*What the exercise asks*:
Can you copy the items word for word, starting with the line containing "1033x529 pixels." and going on through the end of the items? Leave out the pictures.

*Data records*:
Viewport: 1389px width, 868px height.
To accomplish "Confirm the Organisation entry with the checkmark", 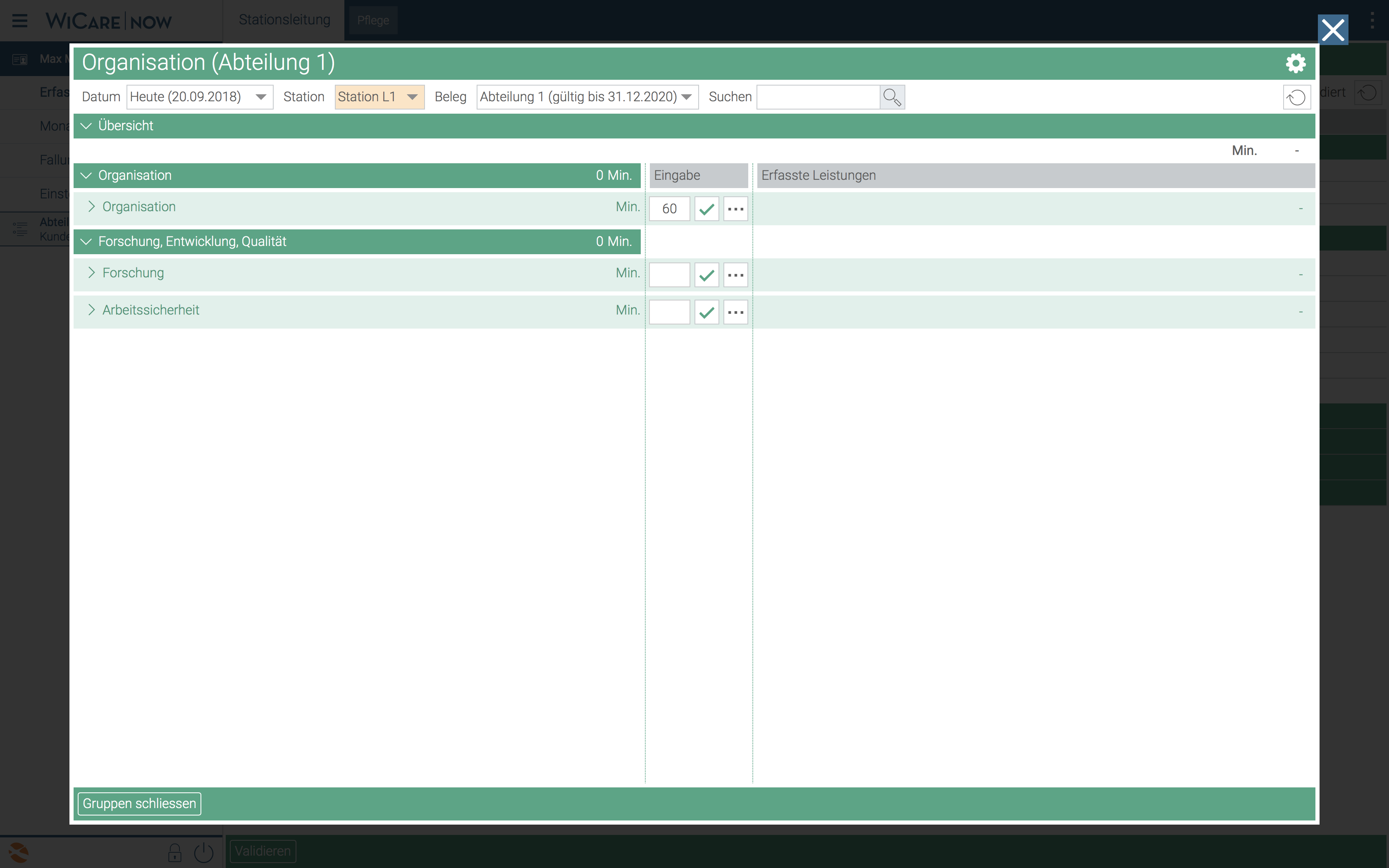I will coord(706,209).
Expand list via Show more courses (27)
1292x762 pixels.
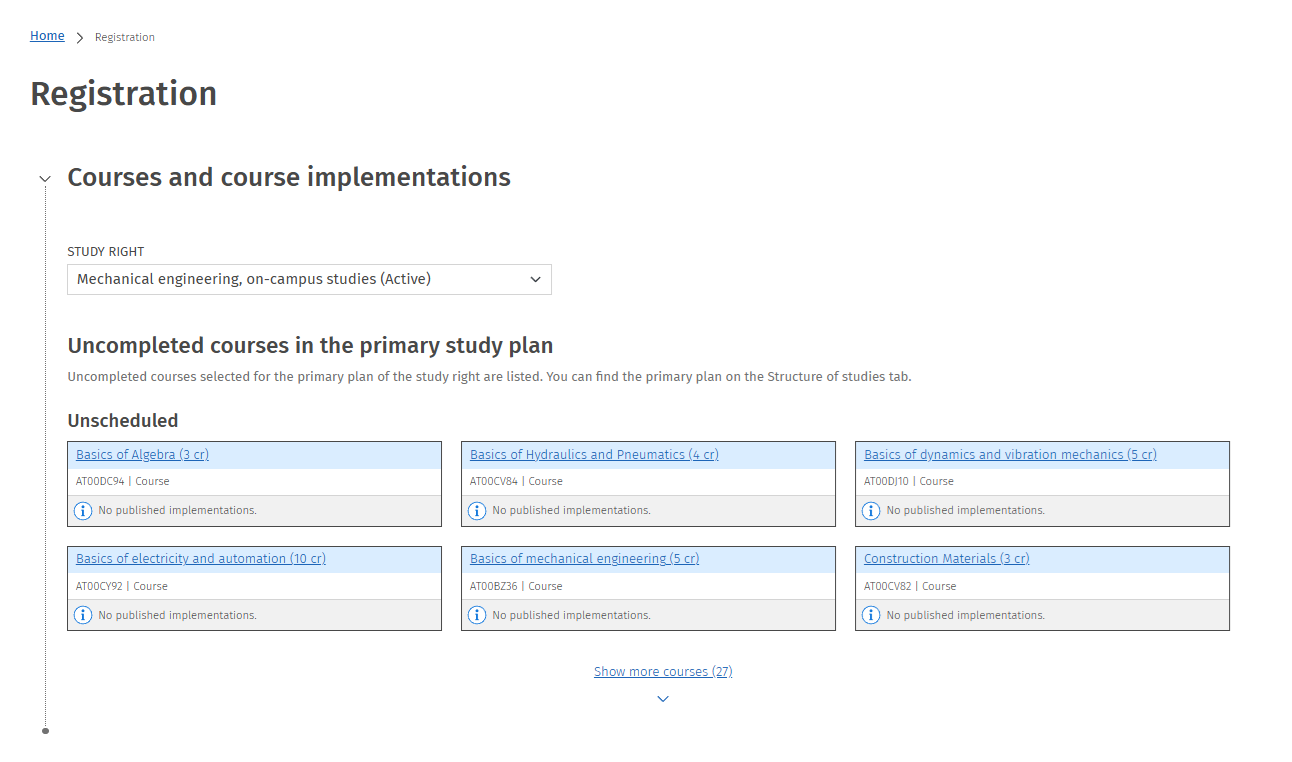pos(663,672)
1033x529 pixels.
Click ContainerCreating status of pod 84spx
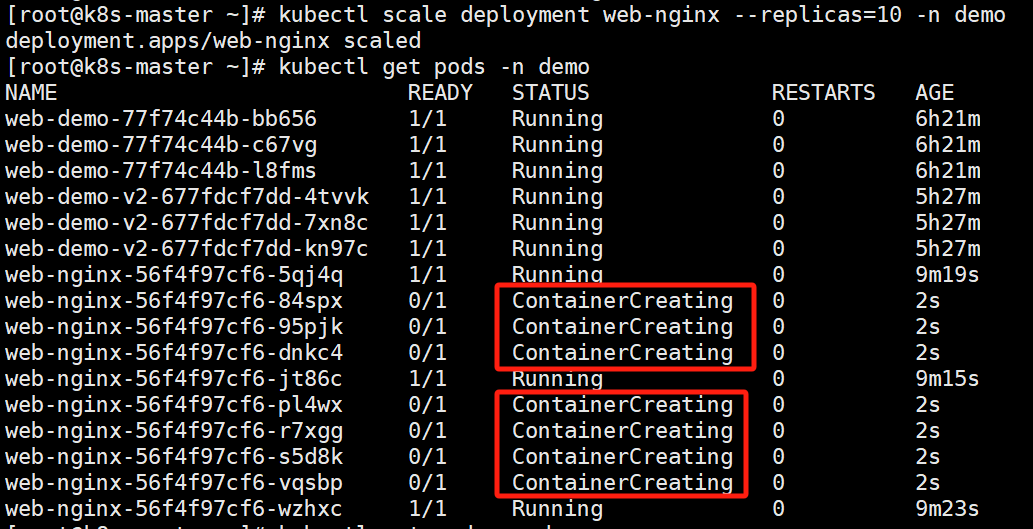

*Response to this exercise*:
1033x529 pixels.
Click ContainerCreating status of pod 84spx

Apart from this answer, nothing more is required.